[[ Data to examine open ]]
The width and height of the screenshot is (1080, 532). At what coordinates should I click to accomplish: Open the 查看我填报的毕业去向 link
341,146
[[ Data to examine closed ]]
[[ Data to examine open ]]
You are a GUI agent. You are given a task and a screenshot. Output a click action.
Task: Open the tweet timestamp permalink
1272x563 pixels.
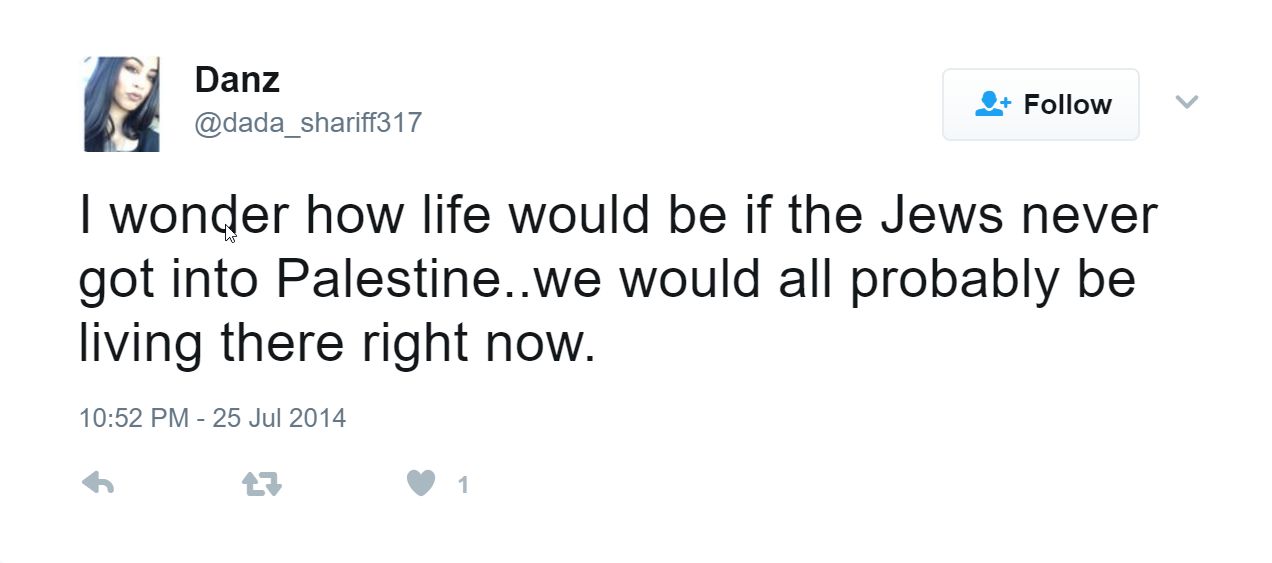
[[ Data to examine closed ]]
[[ Data to examine open ]]
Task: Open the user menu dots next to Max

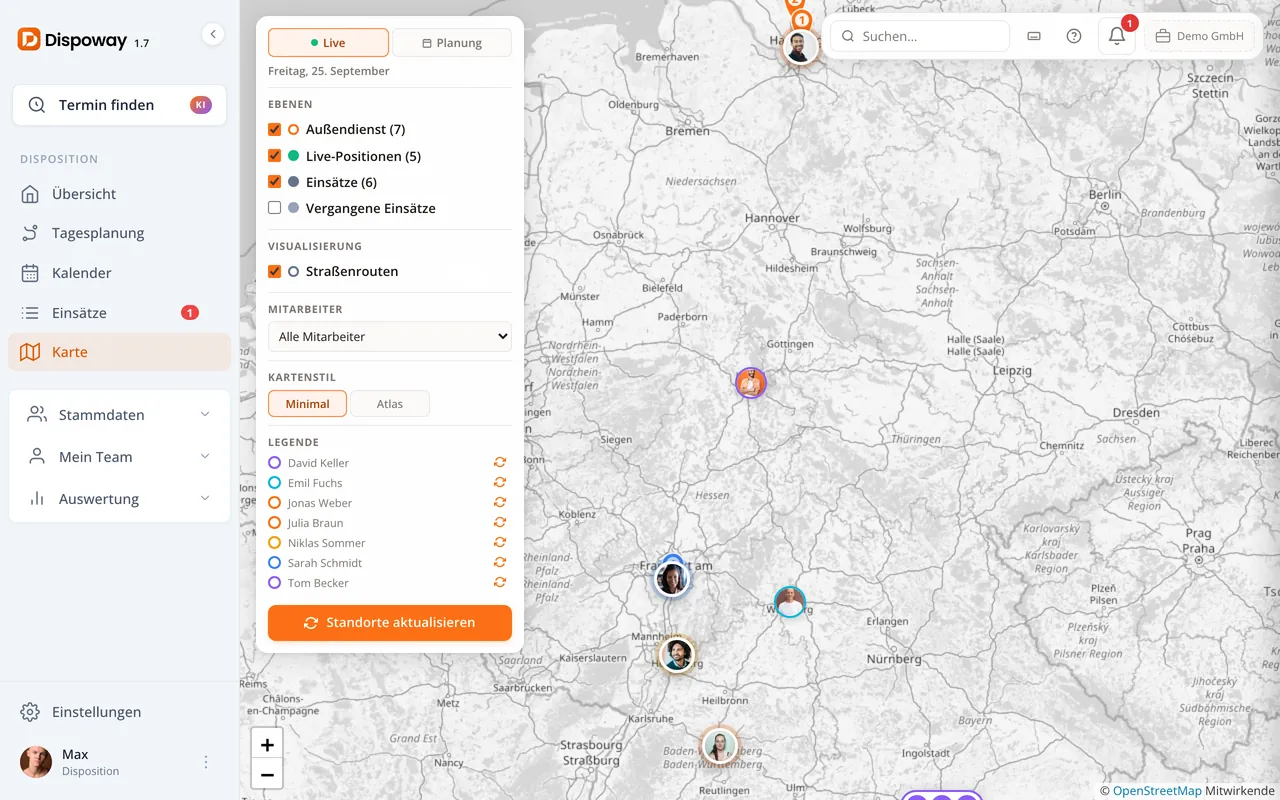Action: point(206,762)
[[ Data to examine closed ]]
Work to complete: Beginning with the line above that contains "You are a GUI", copy each line exactly up to and including the line that contains "1272x563 pixels.", and go no further.

Solution:
You are a GUI agent. You are given a task and a screenshot. Output a click action.
Task: Open the tweet timestamp permalink
1272x563 pixels.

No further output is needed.